Еще более опасными были социальные и военно-политические последствия: упадок мелкой собственности и связанный с ней кризис армии, вытеснение труда многих горожан и крестьян рабским трудом и обострение социальных противоречий на всех этажах общества (между знатью и деловыми кругами, знатью и римским плебсом, римлянами и союзниками, римлянами и провинциалами, свободными и рабами).
Конец III-II вв. стали периодом сильной культурной эллинизации. В руках римлян оказались самые старые и развитые области греческого мира. После Пирровой войны под власть Рима попали греческие города юга Италии, I Пуническая война дала ему Сицилию, к середине II века римляне стали хозяевами Македонии, Греции и Малой Азии. В Риме появилось много греческих предметов искусства и предметов роскоши. Римляне в огромном количестве вывозят скульптуры, вазы, изделия из драгоценных металлов, библиотеки. В триумфах несли бронзовые и мраморные изваяния, чеканные серебряные сосуды, изделия из меди, слоновые клыки, кистофоры, статуи, картины, образцы оружия (Liv., XXXIV, 52; XXXVII, 59; XXXIX, 7; Plut. Aen., 32).

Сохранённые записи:
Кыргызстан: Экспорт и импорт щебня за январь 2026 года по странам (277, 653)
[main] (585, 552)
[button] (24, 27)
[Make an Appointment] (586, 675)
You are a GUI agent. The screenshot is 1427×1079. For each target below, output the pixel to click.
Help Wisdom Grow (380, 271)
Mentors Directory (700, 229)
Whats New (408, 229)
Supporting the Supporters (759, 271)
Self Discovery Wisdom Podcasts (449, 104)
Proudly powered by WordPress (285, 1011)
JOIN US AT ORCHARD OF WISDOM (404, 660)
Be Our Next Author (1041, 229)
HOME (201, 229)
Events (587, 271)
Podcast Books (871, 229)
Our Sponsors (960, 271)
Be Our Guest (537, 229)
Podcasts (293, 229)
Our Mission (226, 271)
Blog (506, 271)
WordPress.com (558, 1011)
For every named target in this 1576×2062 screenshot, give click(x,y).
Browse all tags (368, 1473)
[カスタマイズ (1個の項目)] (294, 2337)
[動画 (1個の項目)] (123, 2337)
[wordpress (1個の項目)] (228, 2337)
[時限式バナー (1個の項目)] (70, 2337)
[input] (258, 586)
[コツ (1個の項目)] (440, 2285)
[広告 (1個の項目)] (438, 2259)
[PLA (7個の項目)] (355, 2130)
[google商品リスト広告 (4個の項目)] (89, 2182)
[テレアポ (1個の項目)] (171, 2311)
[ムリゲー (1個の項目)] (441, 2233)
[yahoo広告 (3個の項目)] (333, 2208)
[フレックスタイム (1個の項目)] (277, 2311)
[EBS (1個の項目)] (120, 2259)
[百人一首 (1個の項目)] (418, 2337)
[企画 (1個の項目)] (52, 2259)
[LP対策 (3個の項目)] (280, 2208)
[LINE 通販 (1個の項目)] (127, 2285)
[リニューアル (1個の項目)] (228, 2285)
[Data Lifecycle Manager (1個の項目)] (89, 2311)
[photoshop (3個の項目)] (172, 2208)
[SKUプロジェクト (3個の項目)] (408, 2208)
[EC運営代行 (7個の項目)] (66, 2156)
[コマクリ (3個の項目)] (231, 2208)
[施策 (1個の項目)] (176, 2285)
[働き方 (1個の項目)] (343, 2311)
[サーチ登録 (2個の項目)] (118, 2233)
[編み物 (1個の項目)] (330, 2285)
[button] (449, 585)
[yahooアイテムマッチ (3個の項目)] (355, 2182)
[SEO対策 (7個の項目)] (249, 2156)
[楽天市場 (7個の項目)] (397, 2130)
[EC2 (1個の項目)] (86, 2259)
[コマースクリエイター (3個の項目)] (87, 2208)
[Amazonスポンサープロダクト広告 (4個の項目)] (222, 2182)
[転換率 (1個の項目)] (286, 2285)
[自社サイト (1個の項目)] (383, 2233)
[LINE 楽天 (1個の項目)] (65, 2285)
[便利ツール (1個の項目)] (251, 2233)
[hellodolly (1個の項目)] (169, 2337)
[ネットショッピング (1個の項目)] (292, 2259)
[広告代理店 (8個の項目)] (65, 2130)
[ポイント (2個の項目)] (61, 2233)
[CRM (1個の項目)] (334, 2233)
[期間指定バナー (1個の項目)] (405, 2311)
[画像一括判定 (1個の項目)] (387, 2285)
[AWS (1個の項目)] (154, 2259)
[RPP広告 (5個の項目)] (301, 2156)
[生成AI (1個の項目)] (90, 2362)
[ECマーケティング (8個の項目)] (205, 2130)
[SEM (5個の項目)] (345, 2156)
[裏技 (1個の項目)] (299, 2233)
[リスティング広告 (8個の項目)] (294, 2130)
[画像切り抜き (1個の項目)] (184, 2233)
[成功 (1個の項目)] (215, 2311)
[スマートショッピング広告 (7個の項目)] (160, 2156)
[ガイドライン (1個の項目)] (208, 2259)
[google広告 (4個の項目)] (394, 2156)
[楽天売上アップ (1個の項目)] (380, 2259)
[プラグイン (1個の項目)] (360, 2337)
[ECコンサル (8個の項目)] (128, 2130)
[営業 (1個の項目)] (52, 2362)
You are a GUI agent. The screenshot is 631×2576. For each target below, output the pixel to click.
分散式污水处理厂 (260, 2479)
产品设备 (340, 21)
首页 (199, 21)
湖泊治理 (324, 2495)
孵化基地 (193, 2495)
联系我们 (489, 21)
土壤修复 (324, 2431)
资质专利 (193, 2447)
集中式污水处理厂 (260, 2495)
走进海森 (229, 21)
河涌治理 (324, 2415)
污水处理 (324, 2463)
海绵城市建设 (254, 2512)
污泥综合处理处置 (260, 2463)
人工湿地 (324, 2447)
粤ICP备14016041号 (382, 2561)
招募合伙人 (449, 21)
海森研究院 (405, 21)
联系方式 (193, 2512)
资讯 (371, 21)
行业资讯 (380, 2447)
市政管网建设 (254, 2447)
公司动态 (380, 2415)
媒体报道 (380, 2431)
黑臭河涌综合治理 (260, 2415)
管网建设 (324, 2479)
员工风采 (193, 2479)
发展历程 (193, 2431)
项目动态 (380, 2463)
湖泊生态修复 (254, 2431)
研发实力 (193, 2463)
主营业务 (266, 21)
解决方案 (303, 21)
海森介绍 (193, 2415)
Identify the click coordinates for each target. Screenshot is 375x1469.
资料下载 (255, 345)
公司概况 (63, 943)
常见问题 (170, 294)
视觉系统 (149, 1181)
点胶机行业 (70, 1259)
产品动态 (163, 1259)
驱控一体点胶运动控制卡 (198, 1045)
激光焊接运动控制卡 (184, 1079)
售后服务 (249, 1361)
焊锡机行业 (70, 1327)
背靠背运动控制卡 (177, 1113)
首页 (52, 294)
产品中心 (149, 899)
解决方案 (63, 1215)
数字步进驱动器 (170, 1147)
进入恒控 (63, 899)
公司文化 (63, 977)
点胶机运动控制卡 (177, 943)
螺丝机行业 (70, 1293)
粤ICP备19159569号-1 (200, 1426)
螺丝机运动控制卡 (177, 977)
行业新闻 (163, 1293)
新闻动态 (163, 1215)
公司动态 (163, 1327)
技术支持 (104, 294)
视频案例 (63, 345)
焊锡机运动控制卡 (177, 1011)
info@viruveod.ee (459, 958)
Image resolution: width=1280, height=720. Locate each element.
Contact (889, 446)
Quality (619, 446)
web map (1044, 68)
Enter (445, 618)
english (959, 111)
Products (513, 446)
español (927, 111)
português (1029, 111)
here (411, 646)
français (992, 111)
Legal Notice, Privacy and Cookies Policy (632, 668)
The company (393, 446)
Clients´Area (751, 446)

• Задания:
a) Ответьте на вопросы по тексту о Риме:
(i) Упадок чего, по тексту, был связан с кризисом армии?
(ii) Какую область дала Риму I Пуническая война?
(iii) К середине какого века римляне стали хозяевами Македонии, Греции и Малой Азии?
b) Продолжите текст о Риме после его последнего предложения.

• Ответы к заданиям:
a)
(i) Упадок мелкой собственности.
(ii) Сицилию.
(iii) К середине II века.

b)
В Риме появилось множество греков: дипломатов, иммигрантов, заложников, рабов. В Рим приезжали ораторы, философы и ученые из формально независимых греческих городов. Греками были почти все педагоги, актеры, музыканты и врачи. Широко распространяется знакомство с греческим языком. Римляне читают произведения греческой литературы, а многие нобили в совершенстве знали греческий и писали на нем. Эллинофильство, охватившее значительную часть элиты, часто вырождалось в полиную грекоманию, вызывавшую насмешки самих греков и негодование ревнителей римской старины. Зарождается римская литература и театр. II век стал временем Ливия Андроника и Гнея Невия, Энния и Плавта, Теренция Афра и Марка Пакувия, Фабия Пиктора и Порция Катона. Было бы неверно недооценивать значение греческого воздействия на Рим, но оно никогда не было бы столь плодотворным, если бы последний не достиг собственного, относительно высокого уровня.
Рим воспринимал греческую культуру достаточно творчески, выбирая наиболее подходящие для себя области. Здесь так и не прижился театр и, наоборот, получили развитие историческая проза и ораторское искусство. Среди римлян существовала сильнейшая реакция на эллинизацию, а Катон Старший стал одним из символов старой морали. Из синтеза римской старины и греческого влияния возникает оригинальная новая культура Рима.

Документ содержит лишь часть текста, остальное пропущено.